I really enjoyed this workout. I was already sweating and my heart rate was elevated from Fat Blasting Cardio, so I cannot judge coming to this workout fresh but it did keep my heart rate elevated. The first half is standing exercises using the sculpting stick and it was very metabolic. Not counting the warm up, I used my 15 pound body bar for all of the standing exercises except for 13/14 and 16 below–I used the 9 pound bar for those two exercises. And I used the 9 pound bar for all of the floor work, but having done that, the 15 pound bar would have worked well for 21 and 22.
If you don’t have the Firm’s sculpting stick, you can use a weighted body bar, or a barbell that is fairly heavy–or if its not, add some small plates on the end to make it heavier, plus some light dumbbells.
Power Sculpt is 20 minutes long; 30 second intro, 4:30 minute warm up (#1-7 below) and 1:30 minute stretch. Only equipment needed is the sculpting stick pro, but I also used a 15 pound body bar.

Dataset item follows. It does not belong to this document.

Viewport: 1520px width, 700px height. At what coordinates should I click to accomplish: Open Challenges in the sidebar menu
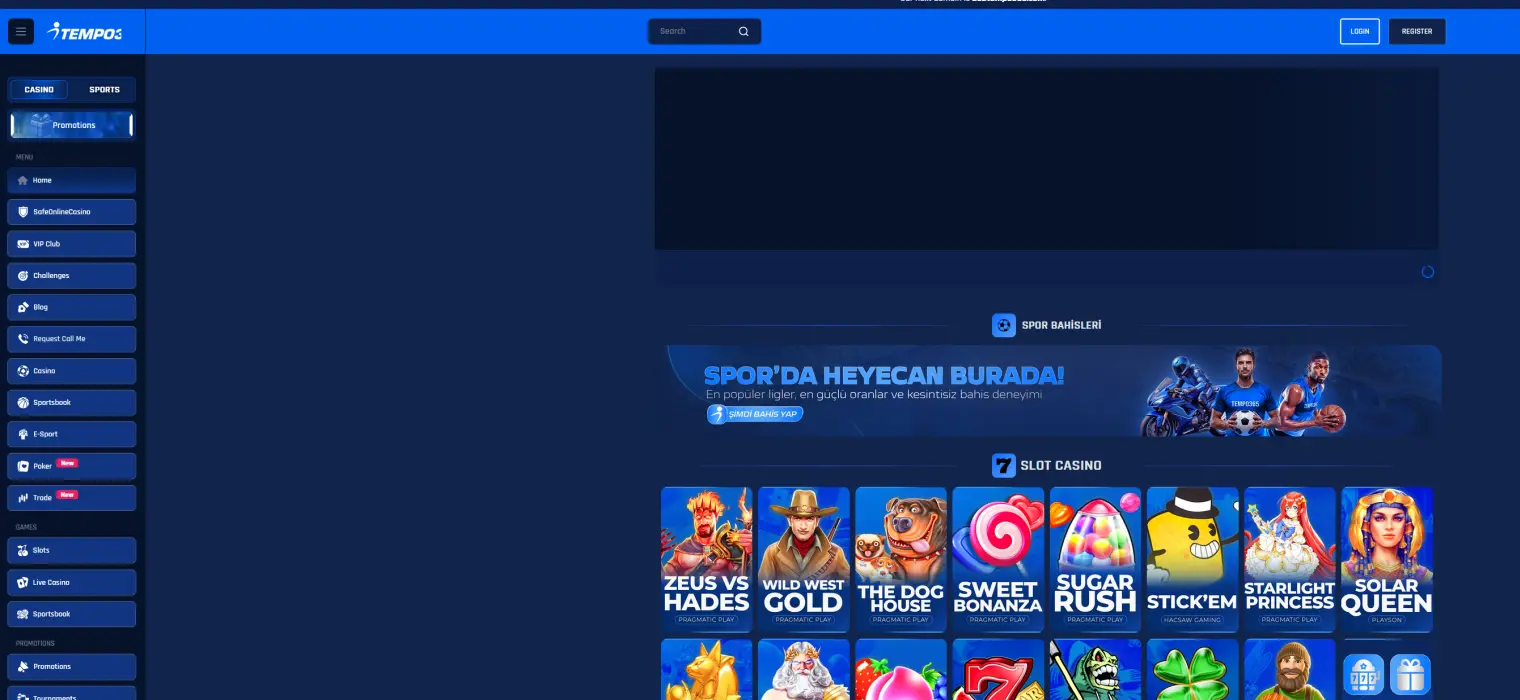pos(72,276)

The workout starts with the sculpting stick broken down and holding one 3 pound section of the sculpting stick in both hands for the warm up.
- Holding one 3 pound bar in both hands in front of you, tap feet to front; raise and lower bar overhead
- Alternating side lunges; add bringing bar to same side of body as is lunging
- Alternating knee raise w/ squat; add a side woodchop with each knee raise; add 3 knee repeaters
- Grab one of the other 3 pound bars; alternating side lunges; add split flys (raise one straight arm high and one straight arm low)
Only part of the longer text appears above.